Of Mice and . . . More Mice
In 1996, Dolly the Sheep became the first creature ever cloned by science. Now, years later, geneticists have made yet another breakthrough. Using stem cells, a team of researchers at Japan’s Kyoto University were successful in creating the first artificial egg and sperm—of a mouse. Even more astounding, the fertilized egg actually produced offspring. Normal, healthy mouse pups can now be created in a petri dish, more or less.
The stem cells used are known as embryonic stem (ES) cells and induced pluripotent stem (PS) cells. ES cells are taken from embryos, and PS cells are adult tissues that are reprogrammed to act like stem cells. Both are capable of reproducing the body’s myriad cell types, at least in theory. In practice, however, researchers have been unsuccessful in their attempts to produce germ cells, “precursors of sperm and eggs.”
Now, a team of biologists, led by Mitinori Satou, have found a solution. Using a process they developed for creating sperm, they started with ES and PS cells. These cells were then cultured in a protein cocktail to produce cells similar to germ cells. The team then mixed these primordial cells with fetal ovarian cells, producing ovaries that were then “grafted onto natural ovaries in living mice.” Weeks later, the cells had developed into oocytes (germ cells). The ovaries were then removed, and the oocytes were fertilized and transferred to surrogate mothers. After three weeks, the mice gave birth to normal mouse pups.
“It is remarkable that one can produce oocytes capable of sustaining complete development starting with embryonic stem cells,” said developmental biologist David Solter. Amander Clark of the University of California believes that the work will impact how we understand the molecular process that forms germ cells. Saitou hopes that, with a bit more understanding, they may be able to “coax the cells through the entire oocyte development process in a lab dish.” If successful, they would be able to skip the grafting process entirely.

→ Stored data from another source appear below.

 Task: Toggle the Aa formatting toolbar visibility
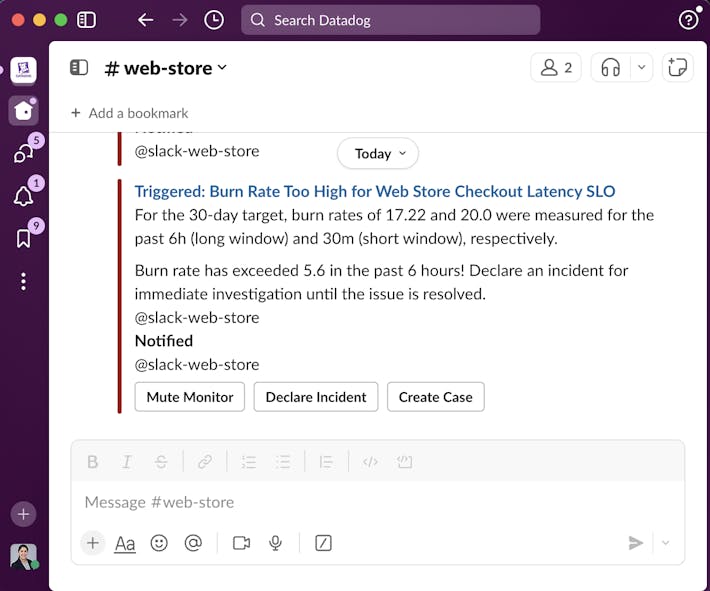pos(125,543)
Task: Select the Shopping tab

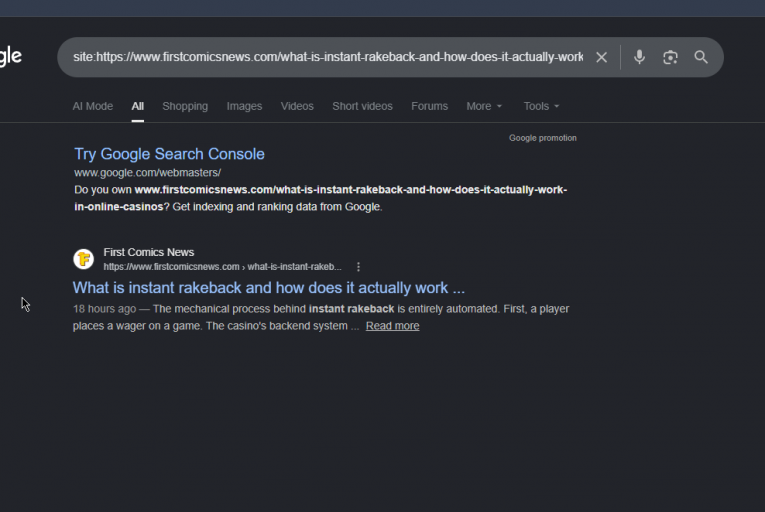Action: pos(185,106)
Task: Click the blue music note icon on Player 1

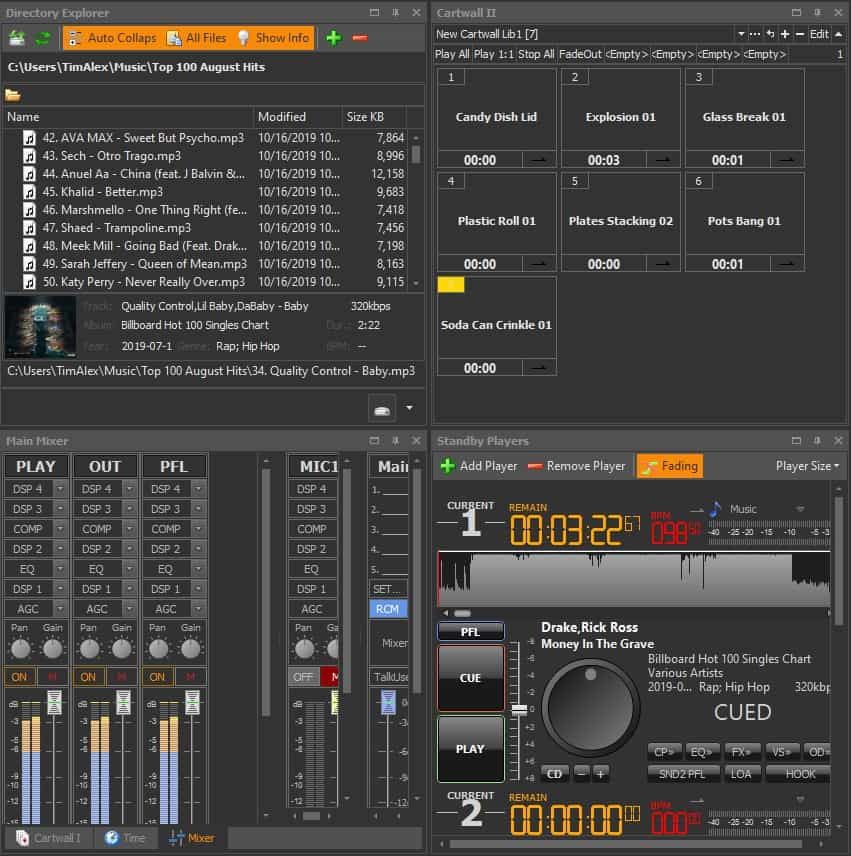Action: tap(715, 509)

This advance could result in new treatments for infertility. It is “clinical proof,” says Clark, “that oocytes can be generated from . . . stem cells.” Moving on to human research will require resolving ethical and technical difficulties, Saitou warns. Solter believes that this approach could one day lead to “the production of human embryos” without the need for parents at all.
In the future, this research could help infertile couples, or it could be used to create “designer babies” for those who can afford them. Far darker possibilities can be easily conjured: human cloning, whole armies grown in a lab, a world where traditional notions of identity become a thing of the past. Only time will tell.